§ DOCUMENT EXCERPT:
——

Solr API

Opensolr Solr API — find answers to your questions

Querying the Solr API: Search Parameters Explained

Querying the Solr API: Search Parameters Explained

What is the Solr /select API?

Apache Solr exposes a powerful search API at the /select endpoint. This is how you query your index — you send an HTTP request with search parameters, and Solr returns matching documents as JSON.

Your Opensolr Index has its own URL (found in your Index Control Panel), and you query it like this:

https://YOUR_INDEX_HOST/solr/YOUR_INDEX_NAME/select?q=your+search+terms&wt=json

Your index is protected by HTTP Basic Authentication over HTTPS. The default username is opensolr and the password is your Secret API Key (found in your Control Panel Dashboard). You can change these credentials in the Security section.


🔍 The Solr Query Inspector: Your Cheat Sheet

Here is the best part: you do not need to figure out all these parameters from scratch.

The Opensolr Search UI has a built-in Solr Query Inspector that shows you the exact parameters used for every search. Here is how to use it:

  1. Go to your search UI at https://search.opensolr.com/YOUR_INDEX_NAME
  2. Type a search query and hit enter
  3. Look for the magnifying glass icon in the bottom-right corner of the page
  4. Click it to open the Solr Query Inspector modal
  5. You will see a table listing every single parameter sent to Solr, with their values
  6. Click the "Copy Params" button to copy all parameters to your clipboard

You can then paste these parameters directly into your application. This is the fastest way to get a working hybrid search — just copy what the built-in UI does and adapt it.


Essential Parameters

Here are the most important parameters for querying your Web Crawler index:

Basic Search

Parameter Description Example
q The search query q=opensolr documentation
df Default search field (if q does not specify a field) df=title
rows Number of results to return rows=10
start Offset for pagination (0-based) start=20 (page 3 with rows=10)
wt Response format wt=json
fl Fields to return (comma-separated) fl=id,uri,title,description,og_image,score
sort Sort order sort=creation_date desc or sort=score desc

Filter Queries (fq)

Filter queries narrow results without affecting the relevancy score. They are also cached by Solr, making repeated filtering very fast.

fq=content_type:text*              // Only HTML pages
fq=meta_domain:yoursite.com        // Only from a specific domain
fq=meta_detected_language:en       // Only English pages
fq=creation_date:[NOW-7DAY TO *]   // Only from the last 7 days
fq=-uri_s:*/admin*                 // Exclude admin pages

You can use multiple fq parameters — they are AND-ed together.

——

§ SUPPLIED DATA:
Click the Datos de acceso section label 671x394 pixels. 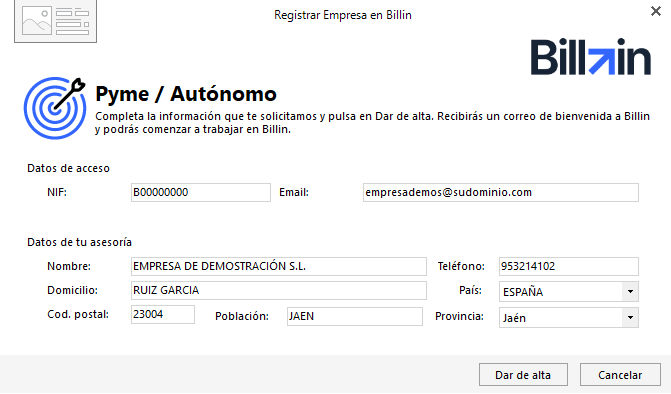click(68, 168)
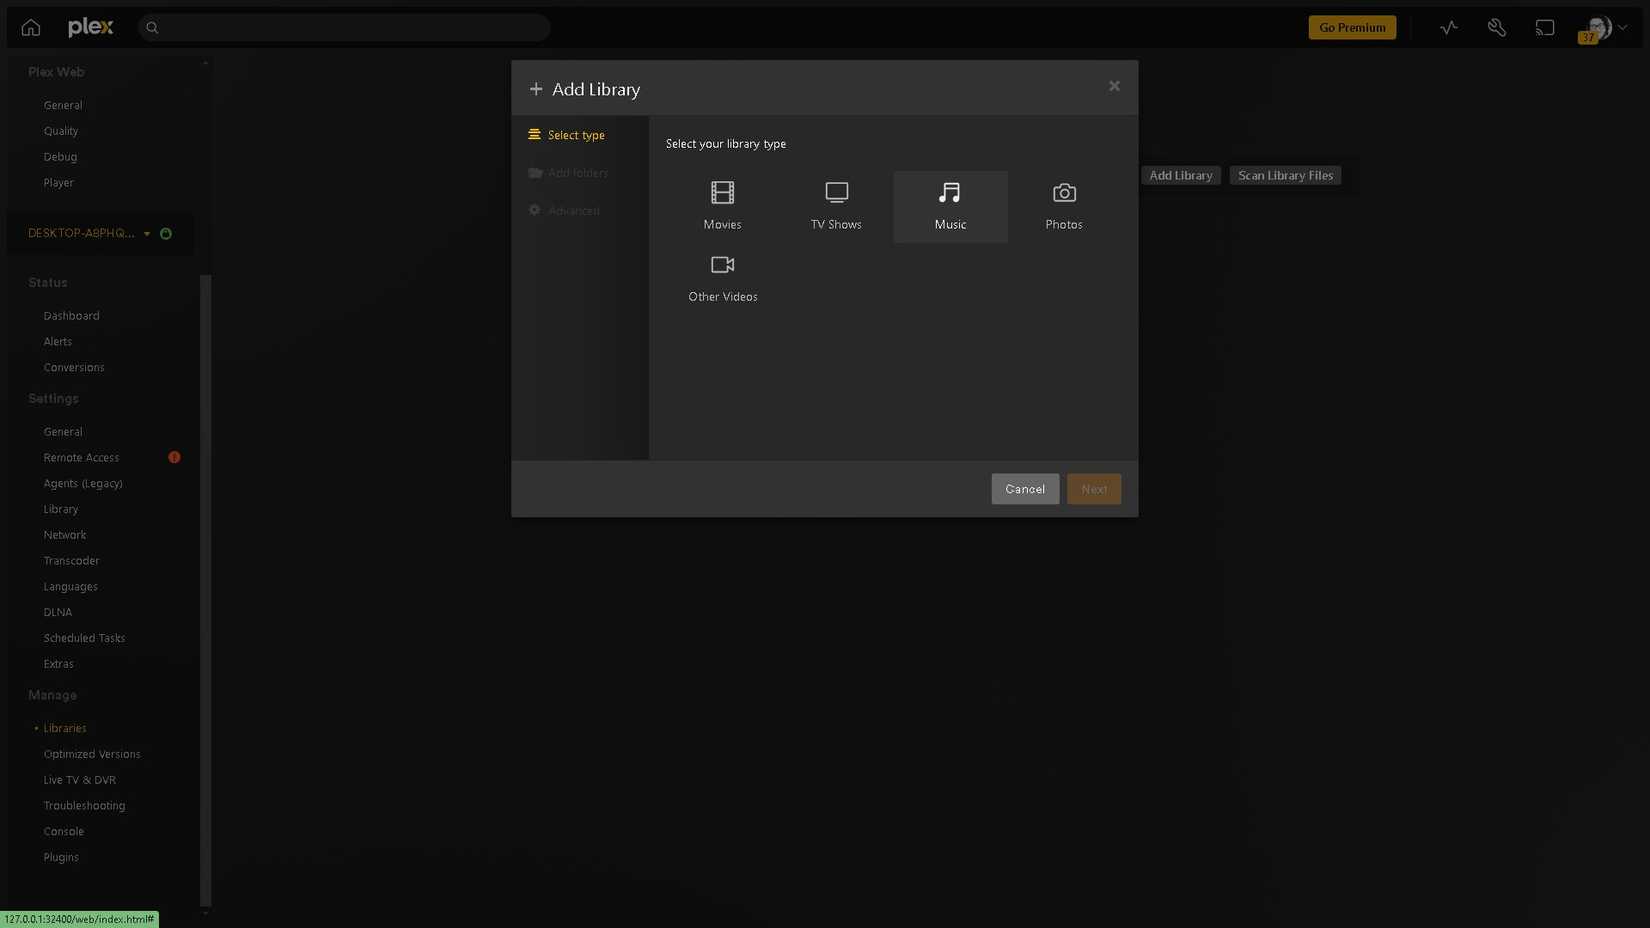Click inside the search input field
This screenshot has width=1650, height=928.
click(340, 27)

——

§ WRITTEN TASKS:
(a) Using the Solr API page, explain in one to three sentences what filter queries offer when narrowing search results, and how several fq parameters combine.
(b) Go on with the Solr API page, starting after its last sentence about multiple fq parameters.

§ PER-TASK OUTPUTS:
(a) Filter queries narrow the results without changing the relevancy score, and Solr caches them, so repeated filtering runs very fast. When several fq parameters are used, they are AND-ed together.

(b)
🧠 Hybrid Search: Combining Keywords and AI

This is where Opensolr really shines. The hybrid search combines traditional keyword matching (lexical search) with AI-powered semantic search (vector similarity) in a single query.

The formula looks like this:

q={!func}sum(
    product(VECTOR_WEIGHT, query($vectorQuery)),
    product(LEXICAL_WEIGHT, div(log(sum(1, query($lexicalQuery))), sum(log(sum(1, query($lexicalQuery))), 20)))
)

Do not panic — here is what it means in plain English:

  • vectorQuery — Searches the vector embeddings field using KNN (K-Nearest Neighbors). Finds pages that are semantically similar to your query, even if they do not share the same exact words.
  • lexicalQuery — Traditional keyword search using Solr's eDisMax parser. Finds pages that contain your exact search terms, with intelligent weighting.
  • The formula combines both scores — vector similarity gets direct weight, while the lexical score is dampened with a logarithmic function to prevent keyword-stuffed pages from dominating.

The Sub-Queries

Vector Query:

vectorQuery={!knn f=embeddings topK=250}[embedding_vector_here]

This tells Solr to find the 250 nearest documents in the vector space. The embedding vector is generated from your search query text using the same AI model that was used to embed the indexed pages.

Lexical Query:

lexicalQuery={!edismax
    qf="title^5 description^4 uri^0.5 text^0.01"
    pf="title^10 description^8 uri^1 text^0.02"
    pf2="title^5 description^4 uri^0.5 text^0.01"
    pf3="title^2.5 description^2 uri^0.25 text^0.005"
    ps=0 ps2=1 ps3=2
    mm="2<-1 5<-2"
}your search terms here

This is the keyword search component. The field weights are:

  • title (5x) — Most important. A match in the title is worth 5x a match in body text.
  • description (4x) — Second most important.
  • uri (0.5x) — URL matches get a small boost.
  • text (0.01x) — Body text matches get minimal direct weight (but phrase matches in pf boost them).

The pf / pf2 / pf3 parameters boost exact phrases, bigrams, and trigrams respectively, which means results that match your query as a complete phrase rank higher than results that just happen to contain the same words scattered around.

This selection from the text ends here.